Billboard looks to sponsored TikTok strategy to help it become a more consumer-facing brand
Billboard is using TikTok to help develop the music-and-entertainment industry publication into a consumer-facing brand.
To do so, the Penske Media Corporation-owned publication rolled out a singing competition on TikTok on Sept. 28. Called Billboard NXT, the Samsung-sponsored competition features 12 contestants selected by Billboard’s editorial team from “hundreds of thousands of submissions” to the hashtag challenge, according to Billboard president Julian Holguin. Billboard did not say how many actually applied — or how contestants were selected for the competition.

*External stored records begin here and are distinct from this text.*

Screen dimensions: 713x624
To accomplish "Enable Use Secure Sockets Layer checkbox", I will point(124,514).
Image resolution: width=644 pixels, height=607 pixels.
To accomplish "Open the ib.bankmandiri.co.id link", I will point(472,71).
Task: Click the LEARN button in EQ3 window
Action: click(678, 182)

The contestants are asked to use the new Samsung Galaxy Z Flip3 5G to edit and create videos for a series of weekly challenges. They are ranked on a custom Billboard chart that gives contestants points after every challenge. Eventually, three finalists will perform for an event that will stream live on Billboard.com. The winner will get their own music video and a print and digital cover of Billboard magazine.
“We wanted to make our own version of a competition series,” Holguin said. “Samsung came to us early over the summer to do it exclusively social-first.”

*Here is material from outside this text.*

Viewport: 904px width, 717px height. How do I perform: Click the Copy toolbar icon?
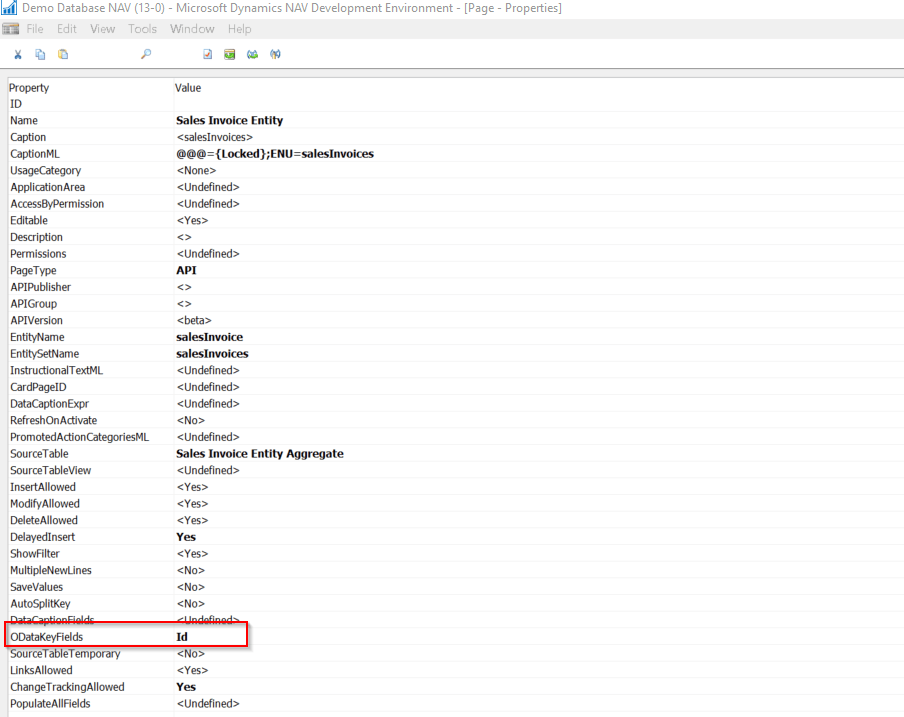(x=40, y=54)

While Billboard did not say how much money it would make from the competition, the company said it is “a significant seven figure deal” with Samsung after it began talks with the brand over the summer. With roughly 602,000 followers on TikTok, Billboard has an eight-person social team that, along with the company’s brand experiences and editorial team, is overseeing the competition.
The singing competition is part of the recent big push in Billboard’s audience development strategy to create more consumer-facing programs. In August, the publication teamed up with electronics company Logitech to ideate a monthly chart that ranks creators on social media who contributed to getting songs to trend and wind up on big charts like the Billboard Hot 100.
Billboard is likely to find more success reaching non-industry audiences, such as young adults, on platforms like TikTok than trying to push those people to its own properties, according to independent media consultant Brad Adgate. “You’d be hard pressed to think of a better media strategy than going on TikTok… It wouldn’t surprise me if in a few months [this competition] is more popular than the TV Billboard Music Awards, because of the audience and the platform,” he said.
Billboard was “more like a trade publication” in the past, according to Adgate. But in the last decade or so, the publication has made an effort to create more consumer-facing content, with video series and live events such as music festivals for music fans, “to become the hybrid brand that we are today,” Holguin said. (Billboard’s Latin Music Week held in September brought in “eight figures in revenue,” up 300% from its most successful event in 2018, according to Holguin, who did not provide exact figures.) The creator economy has driven significant interest in the music business, he added, as fans follow talented, unsigned music artists on their journey through the industry via social media.
While Samsung’s sponsorship of the singing competition is “driving some revenue,” if this competition “goes well, it’s an [intellectual property] licensing opportunity,” Holguin said. That could mean Billboard singing competitions end up on streaming platforms, broadcast TV or a live event with streaming components, he suggested, without saying how that IP would support the competitors. “This year we will learn a lot and figure out where this could all go,” Holguin said.
Beyond TikTok, Billboard is emphasizing building up its video portfolio. Starting this December, the publication will change its approach to magazine cover stories by converting them into video-first projects.
While previously a writer would sit down to do an interview with the featured person off-camera, and then they would do a scheduled photo shoot with behind-the-scenes video, that kind of content “does not necessarily move the needle as much as it once did… because social media is entirely a behind-the-scenes ecosystem,” Holguin said. Going forward, Billboard will “prioritize video as the format of choice,” he said. Interviews will be conducted on camera. Headlines will now be the theme of what he described as a “mini documentary,” with articles and photoshoots spawning from the video shot.
“Obviously we can’t move away from text-driven content,” Holguin said. “We are not sacrificing anything by taking this approach, but we are modernizing how we approach our cover shoots.”
This article has been updated to restore a portion of a quote that was removed before publication and that said Samsung had approached Billboard about the singing competition.